Es conocido que el mensaje más claro del pensamiento postmoderno, al menos en la formulación que hizo hace ya veinte años J. F. Lyotard en La condición postmoderna (1979), consistía en una rotunda crítica a los "metarrelatos". Pero es necesario recordar algunas veces que los metarrelatos no son malos en sí, la propia modernidad se inspiró en esas representaciones globales del mundo que incluían diagnóstico y receta, el asunto estriba precisamente en que esos metarrelatos pasaron por el poder y no consiguieron realizar la emancipación que preconizaban; y además, en que eran construcciones intelectuales que usurpaban discursos ajenos, robaban la voz, trayendo al primer plano el problema gnoseológico, epistémico, político y sobre todo moral de hablar por otros.
Por principio, es innoble aceptar lo que lesione la soberanía individual; pero se trata de un principio ético, un valor orientador del juicio y la acción muy difícil de llevar hasta sus últimas consecuencias. Pero resulta que un principio puede seguir valiendo como tal aún cuando (y esto es una regularidad del principismo) se dificulte su instrumentación.
La filosofía tuvo siempre afán de consecuencia, tal vez de esa necesidad que tienen ciertos individuos de pasear algunas ideas por el universo total de la cultura nazca su coherencia. No obstante, aunque sería lo ideal, en filosofía política y aún más en política es difícil ser consecuente con el principio de soberanía individual. Todo resultaría simple si se tratara solamente de observarle: legalización de la droga, despenalización del suicidio y del auxilio al mismo, cese de los controles demográficos y de natalidad, etc. No obstante, el respeto a la individualidad debe funcionar como un principio vigía, y a la hora de tomar las decisiones, realizar todas las consultas necesarias para que el individuo participe en la determinación de su destino. Hay que velar por una reconciliación asintótica del individuo con la Historia.
Una solución intermedia sería un planteamiento jerarquizado de la soberanía, muy relacionado con el concepto kantiano de autonomía. No se trataría de separar lo individual de lo social, al sentimiento del deber, si no de vertebrarlos como parte de un proceso. Ni el estado dicta al individuo ni el individuo desafía al orden; el individuo escoge lo que quiere ser, después al grupo al que quiere pertenecer, el grupo escoge la sociedad a que se integra y los valores que ha de compartir.

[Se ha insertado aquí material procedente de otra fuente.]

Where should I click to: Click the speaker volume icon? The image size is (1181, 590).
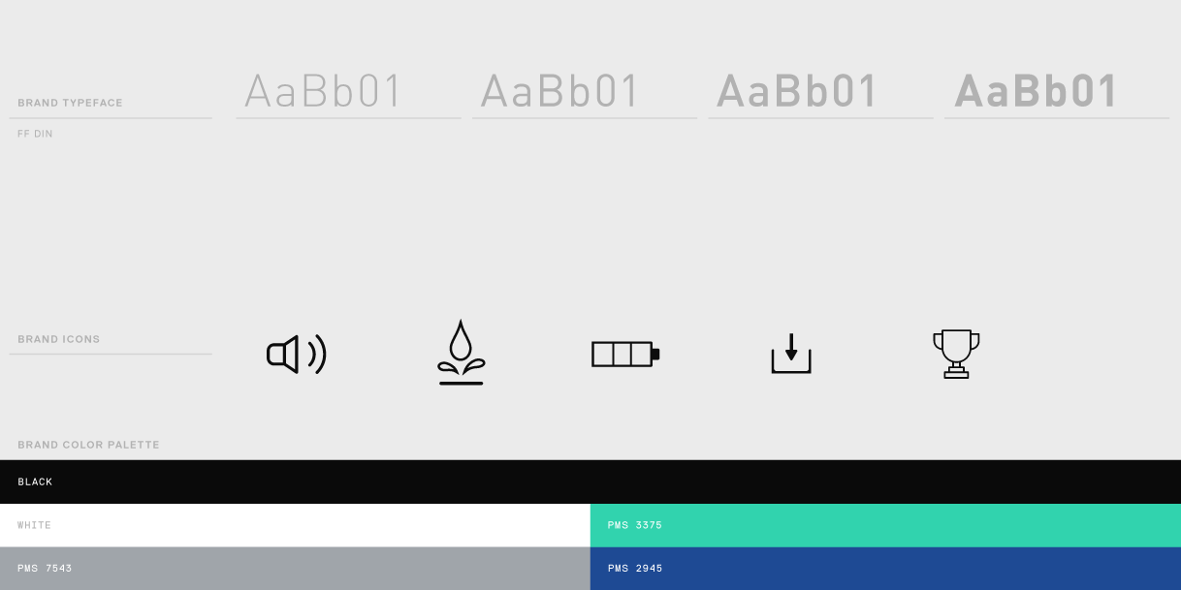[297, 355]
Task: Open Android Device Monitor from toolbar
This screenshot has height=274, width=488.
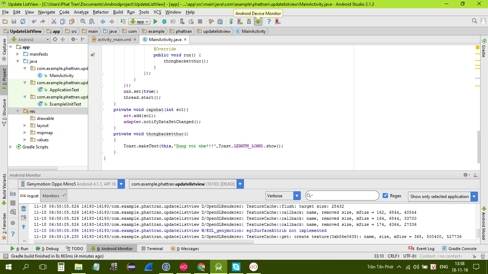Action: [x=258, y=22]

Sweig recordaba una rotunda frase de Goethe: «prefiero la injusticia al desorden»; creo que la paz depende de la atenuación (ni siquiera digo solución) de la contradicción (aún no antinómica) entre estos elementos: libertad-igualdad.
Con Los equívocos morales Reinaldo Montero personaliza, humaniza, esa tensión conceptual irresuelta entre lo trascendente y lo inmanente. El arte se abraza otra vez con lo mejor del pensamiento. En un tono positivo G. Lipovetsky constata la dualidad latente en el mundo de hoy. No lo dramatiza como Montero, sencillamente lo dice como filósofo. En su libro El crepúsculo del deber se exhiben los dos polos de la contradicción que desgarra a Cervera; es un nuevo acierto de la intuición: «Cuando se apaga la religión del deber, no asistimos a la decadencia generalizada de todas las virtudes, sino a la yuxtaposición de un proceso desorganizador y de un proceso de reorganización ética que se establecen a partir de normas en sí mismas individualistas: hay que pensar en la edad postmoralista como en un 'caos organizador'»[Ed. Anagrama, 1996. p. 15].